Egypt is a beautiful civilised place. I had always imagined that I would either die in Jerusalem or be carried off with the rest of my people to Babylon. I had long been told by Yahweh that the core of my people would grow and prosper in Babylon. I had sent them word again and again that they would be safe there, should settle down, marry, trade, learn. It is an utter blessing that my Baruch is a scribe. How simple that made these long-distance conversations.

I had seen other things too – that Baruch, younger than I, would live a long and peaceful life, travelling where he chose, always protected by Yahweh, and that this was a reward. Yahweh was right, that was exactly the reward I would have chosen for my service. He had also shown me something of what it had cost him to destroy Judah, which had been his own work. I had a glimpse into his pain, and did not fully understand, only wondered. It made my own suffering easier to accept, and his promises easier to believe, that life in Babylon would be for the good of the people.

But I did not end up in Babylon. I ended, with a tiny dissolute rump, in Egypt. It should have been a time of horror.

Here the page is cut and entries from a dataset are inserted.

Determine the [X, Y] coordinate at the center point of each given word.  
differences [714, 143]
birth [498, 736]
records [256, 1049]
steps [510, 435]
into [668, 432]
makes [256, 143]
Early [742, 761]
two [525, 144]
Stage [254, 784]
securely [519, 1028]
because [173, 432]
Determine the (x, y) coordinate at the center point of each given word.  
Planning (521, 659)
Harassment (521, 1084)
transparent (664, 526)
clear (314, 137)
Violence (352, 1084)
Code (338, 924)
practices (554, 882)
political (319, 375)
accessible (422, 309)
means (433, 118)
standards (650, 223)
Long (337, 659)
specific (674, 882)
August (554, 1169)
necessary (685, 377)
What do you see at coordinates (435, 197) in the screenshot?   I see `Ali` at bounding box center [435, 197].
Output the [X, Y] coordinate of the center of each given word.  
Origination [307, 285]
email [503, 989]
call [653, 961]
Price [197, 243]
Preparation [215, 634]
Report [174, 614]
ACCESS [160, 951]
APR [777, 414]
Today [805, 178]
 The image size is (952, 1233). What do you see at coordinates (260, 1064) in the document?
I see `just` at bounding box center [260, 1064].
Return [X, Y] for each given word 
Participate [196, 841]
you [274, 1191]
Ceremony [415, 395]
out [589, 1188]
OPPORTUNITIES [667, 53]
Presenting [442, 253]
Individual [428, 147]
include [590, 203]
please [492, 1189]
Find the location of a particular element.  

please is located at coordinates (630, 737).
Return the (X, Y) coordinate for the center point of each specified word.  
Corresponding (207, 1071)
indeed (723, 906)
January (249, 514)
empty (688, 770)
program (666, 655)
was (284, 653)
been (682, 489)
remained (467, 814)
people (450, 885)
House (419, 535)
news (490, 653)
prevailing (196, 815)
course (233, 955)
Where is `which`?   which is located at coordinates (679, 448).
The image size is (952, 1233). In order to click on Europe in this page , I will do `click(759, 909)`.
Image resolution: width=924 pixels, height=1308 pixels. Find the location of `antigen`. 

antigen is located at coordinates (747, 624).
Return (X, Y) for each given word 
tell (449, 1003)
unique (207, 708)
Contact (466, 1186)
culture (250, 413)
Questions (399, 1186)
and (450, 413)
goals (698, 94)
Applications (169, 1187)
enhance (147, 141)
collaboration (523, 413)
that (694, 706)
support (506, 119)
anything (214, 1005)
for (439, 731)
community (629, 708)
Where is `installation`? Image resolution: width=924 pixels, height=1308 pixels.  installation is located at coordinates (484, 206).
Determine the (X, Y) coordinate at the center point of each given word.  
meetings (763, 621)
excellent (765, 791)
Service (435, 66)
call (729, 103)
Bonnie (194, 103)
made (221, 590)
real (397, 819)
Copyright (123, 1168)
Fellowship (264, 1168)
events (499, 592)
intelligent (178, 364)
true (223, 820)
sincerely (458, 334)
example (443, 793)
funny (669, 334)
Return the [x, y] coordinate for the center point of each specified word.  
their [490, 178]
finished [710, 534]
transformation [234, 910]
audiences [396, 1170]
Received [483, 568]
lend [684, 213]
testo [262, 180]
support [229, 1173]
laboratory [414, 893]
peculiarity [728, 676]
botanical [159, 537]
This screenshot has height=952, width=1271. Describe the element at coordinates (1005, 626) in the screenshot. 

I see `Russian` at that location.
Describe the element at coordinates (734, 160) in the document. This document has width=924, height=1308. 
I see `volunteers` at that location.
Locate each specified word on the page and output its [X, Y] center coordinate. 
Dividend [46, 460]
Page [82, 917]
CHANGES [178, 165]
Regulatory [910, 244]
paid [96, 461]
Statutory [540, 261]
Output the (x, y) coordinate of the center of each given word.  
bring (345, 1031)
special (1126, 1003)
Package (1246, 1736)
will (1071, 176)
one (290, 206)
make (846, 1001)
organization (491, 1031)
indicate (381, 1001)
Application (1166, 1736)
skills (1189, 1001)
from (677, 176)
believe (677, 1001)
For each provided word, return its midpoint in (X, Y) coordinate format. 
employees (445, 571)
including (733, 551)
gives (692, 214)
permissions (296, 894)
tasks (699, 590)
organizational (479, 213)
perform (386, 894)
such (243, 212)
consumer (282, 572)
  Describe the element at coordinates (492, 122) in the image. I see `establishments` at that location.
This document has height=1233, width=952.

Egypt is a place of exile, of slavery. It was not terrible. It was a time of peace. Although I continued to try and call them to obey the will of Yahweh, and continued to fail, I knew we were safe.

I had word from Babylon that my people there were beginning to turn to Yahweh. To learn from what had happened, and to gather themselves for that return to their home, to Jerusalem, which I was sure would follow one day. I had utter confidence that when they had learned enough they would go to Jerusalem, and there it would indeed become true that they would learn how to worship Yahweh with their hearts and lives, offering the truest worship of a life well lived, of justice and – well, frankly if you do not know the rest by now …

One day I suggested to Baruch that we might go to Babylon and see the people there. We were sitting under a date palm with a small jar of wine, and a loaf of bread. He had been singing to me. He has a beautiful voice. He looked down at me as I lolled in the shade. ‘Let us stay here, where Yahweh has brought us,’ he said gently, ‘Let us enjoy the peace.’